### Short exercise
Recast the stretch of data from the line containing "Where should I" through the line containing "Action: [763, 467]" as a two-column CSV with the headers instruction and response, using one row for each instruction and its response. Put each value in a single quoted field, and replace any line breaks with spaces.

### Input material
— Begin —
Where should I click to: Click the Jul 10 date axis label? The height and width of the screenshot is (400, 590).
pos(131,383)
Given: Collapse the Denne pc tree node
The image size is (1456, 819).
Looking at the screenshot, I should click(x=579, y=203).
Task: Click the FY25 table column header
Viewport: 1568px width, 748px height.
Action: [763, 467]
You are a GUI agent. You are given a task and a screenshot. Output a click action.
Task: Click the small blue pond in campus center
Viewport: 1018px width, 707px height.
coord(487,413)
— End —
— Begin —
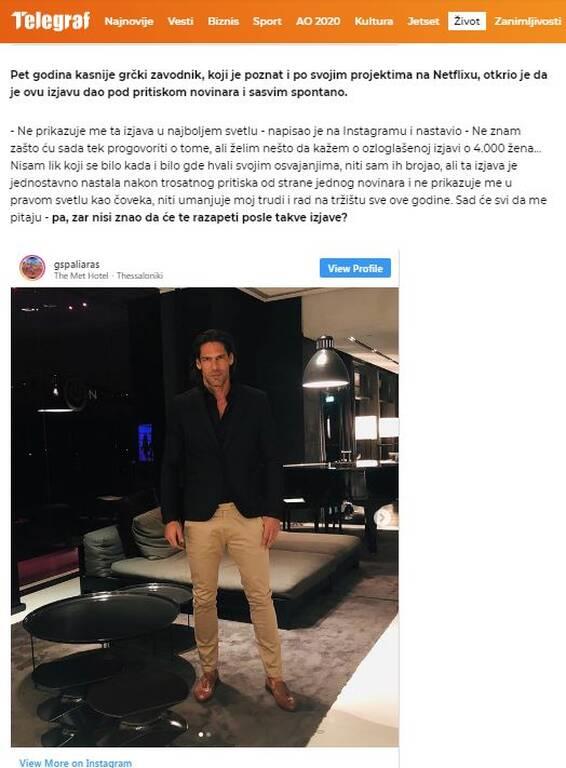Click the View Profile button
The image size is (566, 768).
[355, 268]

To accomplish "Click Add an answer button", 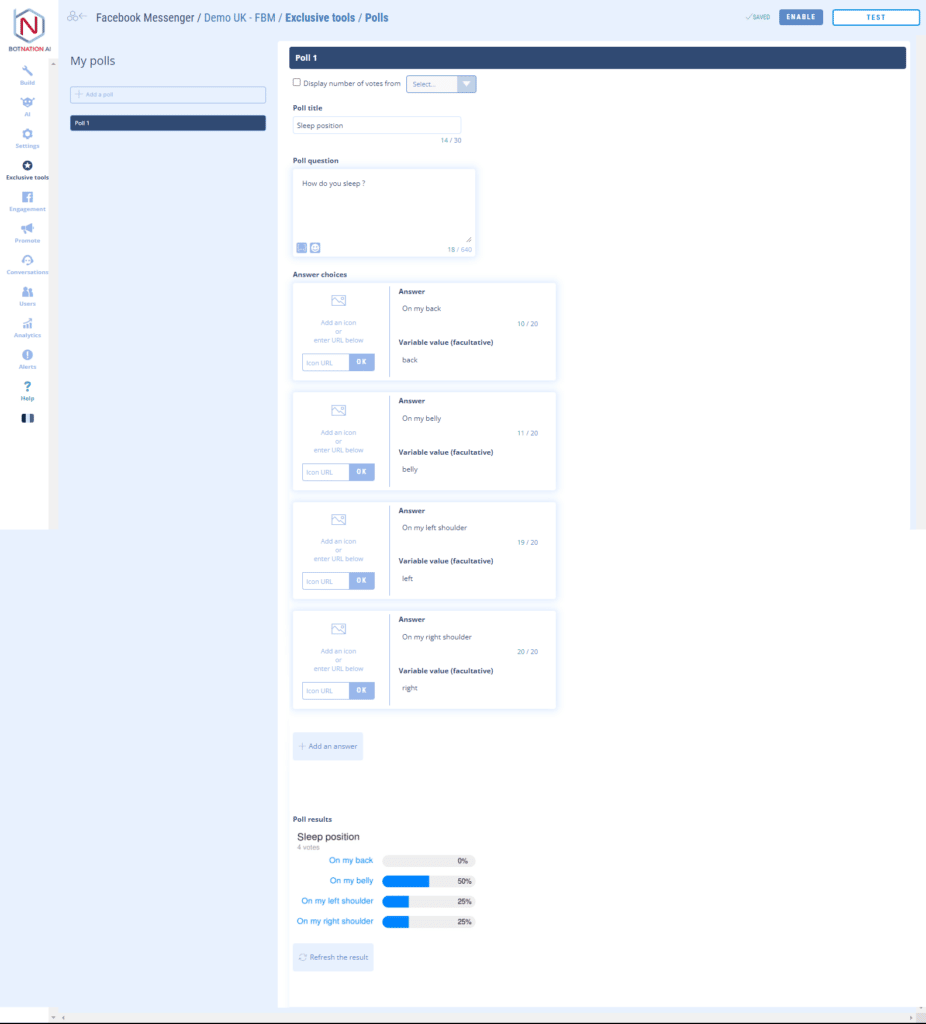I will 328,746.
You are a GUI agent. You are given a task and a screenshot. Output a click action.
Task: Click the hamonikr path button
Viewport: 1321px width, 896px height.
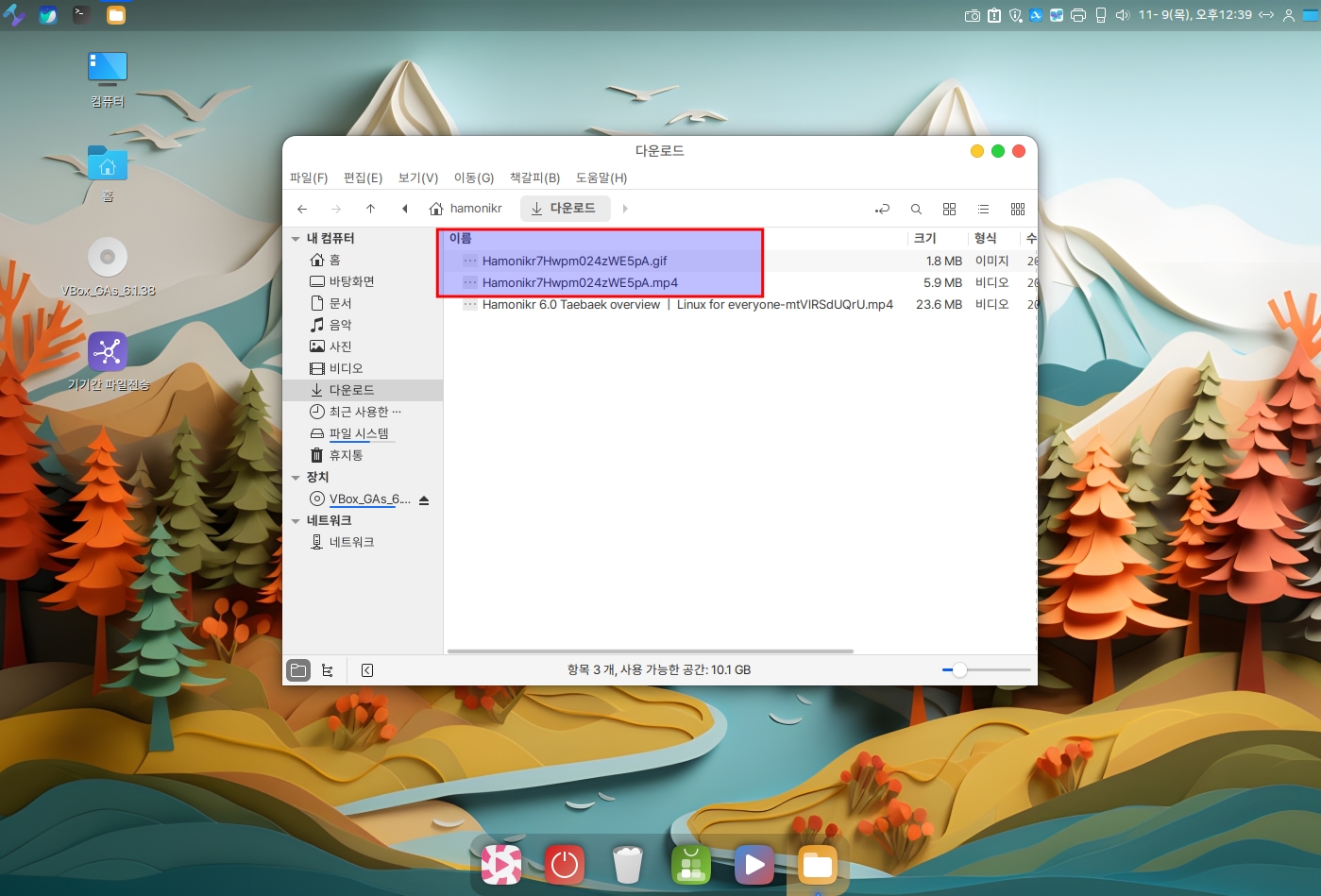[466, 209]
— End —
— Begin —
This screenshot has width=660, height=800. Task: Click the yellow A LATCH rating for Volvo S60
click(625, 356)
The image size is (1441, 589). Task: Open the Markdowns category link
— End —
### Answer in full
instruction,response
"Where should I click to: Click the Jul 10 date axis label? The height and width of the screenshot is (400, 590).","pos(131,383)"
"Given: Collapse the Denne pc tree node The image size is (1456, 819).","Looking at the screenshot, I should click(x=579, y=203)."
"Task: Click the FY25 table column header Viewport: 1568px width, 748px height.","Action: [763, 467]"